Innovative Graph-based Inference Generation for Research Trends Analysis

Author: Daniel E Latumaerissa, Azhari Azhari, Yunita Sari

Problem and Challenge

Despite major progress in machine translation (MT), low-resource languages remain underserved due to a lack of digital resources such as parallel corpora and linguistic tools. To
address this gap, understanding research trends in the low-resource MT (LoResMT) domain is essential. Trend analysis—employing techniques like bibliometrics, keyword networks, and machine learning clustering—offers valuable insights into the evolution and direction of research. Graph-based modeling is particularly effective for uncovering structural elationships in such analyses, though interpreting complex networks remains a challenge.
While large language models (LLMs) have shown promise in graph-related tasks, their potential for deeper applications like graph understanding and question answering is still
underexplored. This study proposes an innovative graph-based method to analyze research connections in LoResMT workshops (2019–2024), constructing yearly graphs using Sentence-BERT and Word2Vec embeddings, with edges formed via cosine similarity, to reveal dynamic trends and inter-paper relationships.

Experimentation Goal

The goal of this experimentation is to explore and validate the effectiveness of graph-based modeling combined with semantic embeddings to uncover latent research patterns in the Low-Resource Machine Translation (LoResMT) workshop series from 2019 to 2024. By generating paper-level embeddings using Sentence-BERT and Word2Vec, and constructing yearly graphs based on cosine similarity between nodes, this study aims to identify evolving research themes, emerging clusters, and interconnections across publications. Additionally, the experiment seeks to evaluate the suitability of large language models (LLMs) in interpreting and reasoning over graph structures for tasks such as cluster identification,
graph-based querying, and dynamic trend tracking, thereby contributing a novel methodology for research trend analysis in low-resource NLP domains.

Method

In general, this research consists of 6 important steps, dataset collection and input, feature extraction, embedding transformation, graph network construction, inference generation and the output insight and understanding of research trend.

Result and Discussion

The experimental comparison between S-BERT and Word2Vec embeddings reveals the clear superiority of S-BERT in producing stable and semantically consistent representations. The Shapiro-Wilk normality test shows that S-BERT embeddings exhibit a normal distribution (p= 0.255), indicating consistent similarity patterns across the dataset. In contrast, Word2Vec narrowly misses normality (p ≈ 0.055), suggesting instability and potential semantic inconsistency, especially in small or domain-specific datasets. This aligns with prior findings that Word2Vec, while effective on large corpora, tends to produce biased or variable results
with limited data. Furthermore, Welch’s t-test confirms a statistically significant difference (p≈ 3.66×10−5) between the cosine similarity scores generated by the two models, further
highlighting S-BERT’s robustness. Notably, variations in aggregation methods (mean vs weighted mean) did not yield significant differences, underscoring that model selection—
rather than aggregation strategy—has a more profound impact on graph structure and semantic reliability.
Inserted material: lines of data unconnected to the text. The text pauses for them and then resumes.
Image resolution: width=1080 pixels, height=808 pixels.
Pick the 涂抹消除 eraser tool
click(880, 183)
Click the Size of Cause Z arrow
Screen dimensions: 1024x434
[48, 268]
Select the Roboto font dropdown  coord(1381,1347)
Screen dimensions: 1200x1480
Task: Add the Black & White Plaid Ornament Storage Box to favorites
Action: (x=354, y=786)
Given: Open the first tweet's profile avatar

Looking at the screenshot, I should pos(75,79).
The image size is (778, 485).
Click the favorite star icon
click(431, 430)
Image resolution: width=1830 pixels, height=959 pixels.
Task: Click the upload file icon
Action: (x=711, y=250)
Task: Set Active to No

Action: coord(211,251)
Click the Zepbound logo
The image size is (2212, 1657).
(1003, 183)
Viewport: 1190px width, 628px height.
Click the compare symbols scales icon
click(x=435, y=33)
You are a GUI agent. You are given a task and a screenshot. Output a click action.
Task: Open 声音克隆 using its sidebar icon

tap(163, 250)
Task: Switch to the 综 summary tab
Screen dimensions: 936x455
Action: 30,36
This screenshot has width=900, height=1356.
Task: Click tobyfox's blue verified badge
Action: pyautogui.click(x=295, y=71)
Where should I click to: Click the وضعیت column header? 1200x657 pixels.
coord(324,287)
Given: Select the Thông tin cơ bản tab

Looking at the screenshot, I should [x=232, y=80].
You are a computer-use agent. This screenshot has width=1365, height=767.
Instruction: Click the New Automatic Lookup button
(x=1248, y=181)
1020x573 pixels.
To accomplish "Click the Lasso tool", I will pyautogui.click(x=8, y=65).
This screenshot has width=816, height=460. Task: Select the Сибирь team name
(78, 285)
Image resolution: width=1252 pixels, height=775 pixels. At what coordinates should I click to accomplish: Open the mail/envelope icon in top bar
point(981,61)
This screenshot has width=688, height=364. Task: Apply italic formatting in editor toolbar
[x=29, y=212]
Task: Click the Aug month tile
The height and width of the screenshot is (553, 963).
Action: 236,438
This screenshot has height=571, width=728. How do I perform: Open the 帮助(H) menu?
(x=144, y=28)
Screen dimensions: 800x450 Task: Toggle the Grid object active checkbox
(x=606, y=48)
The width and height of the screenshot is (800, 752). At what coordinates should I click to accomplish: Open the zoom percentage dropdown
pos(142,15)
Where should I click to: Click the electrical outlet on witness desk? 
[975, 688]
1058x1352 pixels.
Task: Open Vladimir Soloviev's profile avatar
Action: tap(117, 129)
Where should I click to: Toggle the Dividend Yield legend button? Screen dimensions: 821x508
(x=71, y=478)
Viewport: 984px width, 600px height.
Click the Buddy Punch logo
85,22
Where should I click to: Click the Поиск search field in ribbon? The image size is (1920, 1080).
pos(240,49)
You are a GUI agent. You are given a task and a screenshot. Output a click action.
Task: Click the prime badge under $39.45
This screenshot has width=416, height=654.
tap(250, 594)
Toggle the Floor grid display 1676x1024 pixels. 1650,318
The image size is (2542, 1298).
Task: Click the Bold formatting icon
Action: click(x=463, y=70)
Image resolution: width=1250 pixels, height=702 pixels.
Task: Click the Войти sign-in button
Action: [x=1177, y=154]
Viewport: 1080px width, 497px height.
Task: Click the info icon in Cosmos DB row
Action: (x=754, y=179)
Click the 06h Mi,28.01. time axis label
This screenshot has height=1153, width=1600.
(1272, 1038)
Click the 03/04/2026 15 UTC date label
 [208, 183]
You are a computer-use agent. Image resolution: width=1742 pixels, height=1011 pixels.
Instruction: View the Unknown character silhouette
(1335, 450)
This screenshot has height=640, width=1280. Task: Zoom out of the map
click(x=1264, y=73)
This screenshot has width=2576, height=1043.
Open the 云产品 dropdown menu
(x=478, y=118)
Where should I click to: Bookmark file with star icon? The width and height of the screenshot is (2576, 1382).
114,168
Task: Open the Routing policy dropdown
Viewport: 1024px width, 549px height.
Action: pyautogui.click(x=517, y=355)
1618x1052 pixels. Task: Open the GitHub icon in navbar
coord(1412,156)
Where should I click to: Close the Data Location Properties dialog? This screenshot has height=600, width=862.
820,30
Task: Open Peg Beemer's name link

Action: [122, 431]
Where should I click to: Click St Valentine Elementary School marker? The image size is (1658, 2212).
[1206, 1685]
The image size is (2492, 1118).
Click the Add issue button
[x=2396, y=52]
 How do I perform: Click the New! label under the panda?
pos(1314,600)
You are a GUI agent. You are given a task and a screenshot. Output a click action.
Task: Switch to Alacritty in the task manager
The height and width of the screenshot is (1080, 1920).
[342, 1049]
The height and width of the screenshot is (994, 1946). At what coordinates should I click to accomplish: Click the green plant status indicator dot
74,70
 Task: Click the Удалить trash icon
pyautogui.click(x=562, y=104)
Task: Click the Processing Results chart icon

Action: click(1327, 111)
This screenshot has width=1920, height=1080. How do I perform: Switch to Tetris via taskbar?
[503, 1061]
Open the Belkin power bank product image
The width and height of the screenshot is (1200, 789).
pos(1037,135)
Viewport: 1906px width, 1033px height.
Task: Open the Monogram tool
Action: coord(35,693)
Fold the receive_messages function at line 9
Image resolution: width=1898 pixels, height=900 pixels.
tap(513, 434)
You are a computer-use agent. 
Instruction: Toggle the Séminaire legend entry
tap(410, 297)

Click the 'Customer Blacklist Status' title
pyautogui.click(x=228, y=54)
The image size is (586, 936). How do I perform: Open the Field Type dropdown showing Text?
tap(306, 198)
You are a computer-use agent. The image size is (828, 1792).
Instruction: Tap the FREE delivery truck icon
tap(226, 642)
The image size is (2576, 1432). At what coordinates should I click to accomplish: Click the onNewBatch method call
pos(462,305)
Figure 2: Graph Visualization for Results

The experimental results show that integrating graph network data into the Gemini language model prompt significantly enhances the quality and specificity of generated inferences.
Compared to the Gemini-only setup, the Gemini + Graph Network approach produces more detailed, structured, and trend-sensitive outputs—such as identifying specific clusters of related papers and highlighting technical strategies like back-translation, sentence-level fine-tuning, and domain adaptation. This method enables the model to extract deeper insights by leveraging inter-paper connections, offering a richer understanding of research directions in low-resource machine translation. However, this added depth comes at the cost of simplicity; while Gemini-only inferences are more concise and accessible for general audiences, the graph-enhanced responses offer higher analytical value suited for expert interpretation and decision-making in the field.

Value Proposition

This research introduces an innovative approach that combines semantic embeddings and graph-based modeling to enhance trend analysis in low-resource machine translation. By
integrating graph-derived insights into large language models, it produces more specific and informative inferences. The framework offers a scalable, data-driven tool for understanding research developments, supporting informed decisions in advancing NLP for underrepresented languages.